For instance, in the development of H2O Residences (by City Development Ltd), a condominium facing Punggol Reservoir in the Sengkang and Punggol area, Mr Tay said the "lush bio-diversity and mangrove trees in the vicinity provided a source of inspiration for the design and the aesthetic qualities", thus the "protection and awareness (of such bio-diversity) became the central theme for the landscaped environment".

These efforts to integrate natural and built environments have won such waterfront developments various awards for their eco-friendliness and environmental sustainability: H2O Residences has attained the Building Construction Authority (BCA) Green Mark Platinum award, while Punggol Waterway was recently awarded the prestigious Grand Prize for Excellence in Environmental Engineering for environmental sustainability by the American Academy of Environmental Engineers (AAEE).

The element of water does not simply serve to integrate various aspects of nature, but also serves to connect people across time and space.

According to Team Design Architects Pte Ltd, the main architectural design consideration behind The Sail@Marina Bay, the tallest residential building in Singapore, was to reflect Singapore's past as a major port of call for cargo ships travelling from the West to the Pacific and vice-versa.

Recently, however, it has taken on a new significance with the conversion of the Marina Bay area to a boating sports venue for events such as Powerboat racing.
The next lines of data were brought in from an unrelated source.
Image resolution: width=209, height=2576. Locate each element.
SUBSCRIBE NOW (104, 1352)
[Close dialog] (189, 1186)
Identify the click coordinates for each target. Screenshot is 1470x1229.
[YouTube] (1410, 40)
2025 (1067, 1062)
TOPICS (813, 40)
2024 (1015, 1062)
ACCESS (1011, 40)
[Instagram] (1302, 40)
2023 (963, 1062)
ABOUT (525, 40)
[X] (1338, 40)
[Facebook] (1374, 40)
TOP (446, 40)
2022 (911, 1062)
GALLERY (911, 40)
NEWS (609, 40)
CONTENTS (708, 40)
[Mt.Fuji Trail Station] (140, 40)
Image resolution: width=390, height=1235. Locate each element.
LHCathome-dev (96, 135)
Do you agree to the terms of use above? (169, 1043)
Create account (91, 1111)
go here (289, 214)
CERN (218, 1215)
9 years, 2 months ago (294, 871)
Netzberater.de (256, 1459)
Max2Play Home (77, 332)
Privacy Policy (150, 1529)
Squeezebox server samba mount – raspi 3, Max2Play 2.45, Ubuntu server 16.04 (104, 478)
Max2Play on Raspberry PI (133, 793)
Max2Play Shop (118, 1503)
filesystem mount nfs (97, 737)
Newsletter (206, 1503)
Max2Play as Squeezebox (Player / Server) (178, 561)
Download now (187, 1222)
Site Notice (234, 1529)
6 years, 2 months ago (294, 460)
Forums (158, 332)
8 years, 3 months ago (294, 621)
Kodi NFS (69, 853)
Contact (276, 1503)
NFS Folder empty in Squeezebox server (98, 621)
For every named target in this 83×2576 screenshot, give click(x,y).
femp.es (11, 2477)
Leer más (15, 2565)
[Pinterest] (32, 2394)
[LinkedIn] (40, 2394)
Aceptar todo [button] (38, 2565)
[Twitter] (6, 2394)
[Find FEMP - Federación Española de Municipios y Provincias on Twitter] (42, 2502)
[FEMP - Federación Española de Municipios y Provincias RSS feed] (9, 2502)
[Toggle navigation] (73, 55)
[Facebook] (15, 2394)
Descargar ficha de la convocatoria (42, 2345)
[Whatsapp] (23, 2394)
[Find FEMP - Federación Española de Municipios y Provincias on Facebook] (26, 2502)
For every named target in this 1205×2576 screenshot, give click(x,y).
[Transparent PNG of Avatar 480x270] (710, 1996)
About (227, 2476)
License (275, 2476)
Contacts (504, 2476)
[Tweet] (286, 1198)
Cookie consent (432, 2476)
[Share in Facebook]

The two towers forming the sails and the podium representing the hull thus signify Singapore's past and present.

Over in the South of Singapore, efforts have also been made to forge a sense of history with new developments. In his speech at the opening of the 4.2 km Punggol Waterway, which has been touted as the "Venice of Punggol", Prime Minister Lee Hsien Loong said the "Kelong Bridge", a foot bridge across the Waterway, was built in recognition of Punggol's heritage as a fishing village.